Cuándo te interesa utilizar el factoring en tu empresa

El factoring es un recurso de financiación que está al alcance de cualquier PYME. En breve, consiste en que una entidad financiera nos adelante el pago de facturas que tenemos pendientes de cobro a cambio de un pago en forma de comisiones y gastos de gestión. De los tipos de factoring ya te hablamos anteriormente, pero hoy nos centramos en analizar cuándo le conviene a tu empresa recurrir a este tipo de financiación.

¿Necesitas líquido?

Como cualquier otra opción de financiación, el factoring conlleva una serie de requisitos y gastos que debes contemplar a la hora de decidirte a contratarlo. Pero en ocasiones podemos estar dispuestos a asumirlos si lo que necesita nuestra PYME es transformar operaciones a crédito en operaciones al contado; es decir, que entre dinero líquido en caja para, por ejemplo, acometer alguna inversión o hacer nosotros mismos frente al pago de facturas pendientes.

Por desgracia, en los últimos años el periodo de pago de las empresas se ha ido dilatando en consonancia con el deterioro de la economía. Cobrar a 30, 60 ó 90 días es ya algo cotidiano y muchas PYMES, sencillamente, no pueden asumir tener pendiente de cobro grandes cantidades de dinero. Si este es tu caso, el factoring puede ser una opción para comenzar a ingresas todos esos pagos pendientes y reactivar tu empresa.

¿Puedes asumir el coste?

Recuerda que el factoring es un servicio bancario más y, como tal, implica un coste. Y este es precisamente el primer aspecto a tener en cuenta: ¿puedes o te interesa asumir el coste?

El factoring tiene un coste por operación que se divide entre intereses aplicados al tipo de interés del capital anticipado y las comisiones, que están destinadas a cubrir los gastos de gestión y como forma de compensación ante el riesgo de impago.

Las comisiones, que giran siempre en torno al 2 % del capital que se adelanta, pueden llegar a suponer un importante coste para quien contrata el factoring. En este sentido, te tocará echar mano de la calculadora para saber hasta qué punto te compensa asumir el pago de la entidad financiera por convertir esas operaciones a crédito en operaciones al contado. Para ayudarte, en este artículo te desgranamos las comisiones asociadas al factoring.

¿Necesitas mejorar el estado financiero de tu empresa?
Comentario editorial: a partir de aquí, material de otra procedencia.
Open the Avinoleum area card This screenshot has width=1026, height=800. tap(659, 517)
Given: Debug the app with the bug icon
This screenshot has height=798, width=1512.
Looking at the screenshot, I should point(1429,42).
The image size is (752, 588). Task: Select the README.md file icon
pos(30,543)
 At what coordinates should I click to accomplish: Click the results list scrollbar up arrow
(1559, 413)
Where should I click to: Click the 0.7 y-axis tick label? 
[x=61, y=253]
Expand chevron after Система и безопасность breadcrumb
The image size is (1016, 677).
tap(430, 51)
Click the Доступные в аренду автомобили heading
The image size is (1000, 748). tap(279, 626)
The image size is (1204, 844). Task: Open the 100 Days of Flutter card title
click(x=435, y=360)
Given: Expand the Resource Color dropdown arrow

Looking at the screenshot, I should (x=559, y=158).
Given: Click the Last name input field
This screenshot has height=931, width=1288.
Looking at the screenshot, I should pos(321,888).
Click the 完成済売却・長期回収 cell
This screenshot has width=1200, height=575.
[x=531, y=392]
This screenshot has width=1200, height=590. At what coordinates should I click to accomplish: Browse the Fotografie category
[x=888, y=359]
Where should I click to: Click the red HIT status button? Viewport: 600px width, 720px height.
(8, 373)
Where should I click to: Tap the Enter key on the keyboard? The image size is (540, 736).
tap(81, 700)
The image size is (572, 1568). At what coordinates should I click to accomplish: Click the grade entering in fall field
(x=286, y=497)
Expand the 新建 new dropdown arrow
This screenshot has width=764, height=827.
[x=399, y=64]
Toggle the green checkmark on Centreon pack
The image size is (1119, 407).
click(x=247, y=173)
En ocasiones, no solo necesitamos el cobro de las facturas pendientes, sino que para acometer cualquier tipo de mejora en nuestra empresa necesitamos financiación extra. Y para acceder a ella, nada mejor que presentar un buen estado financiero de nuestra empresa. El factoring puede ayudar a que esto ocurra.

Existe una gran diferencia entre solicitar crédito y tener en las cuentas de la empresa dinero líquido que lo respalde a no tener más que impagos y facturas que llevan largo tiempo sin ser abonadas.

¿Necesitas información de tus clientes?

Al servicio de factoring le acompañan otra serie de ventajas que van más allá del cobro de facturas pendientes de pago. La gestión de cobro de impagados es una de ellas, pero casi más interesante resulta la información que podemos obtener de las empresas con las que trabajamos.

A través del factoring recibimos datos de la solvencia económica de nuestras empresas deudoras, por lo que podemos decidir si seguir o no trabajando con ellas en el futuro. Aunque de por sí sola, esta ventaja del factoring puede no justificar su contratación, sí resulta un añadido muy interesante para empresas que han tenido mala fortuna en materia de pagos de clientes.

Utiliza una balanza y decídete

El factoring tiene una serie de ventajas e inconvenientes que ya te contamos con anterioridad y que debes de poner en una balanza. Como forma de financiación adicional, el factoring se está extendiendo más allá de las grandes empresas. Tal vez sea el momento para probar también con tu PYME.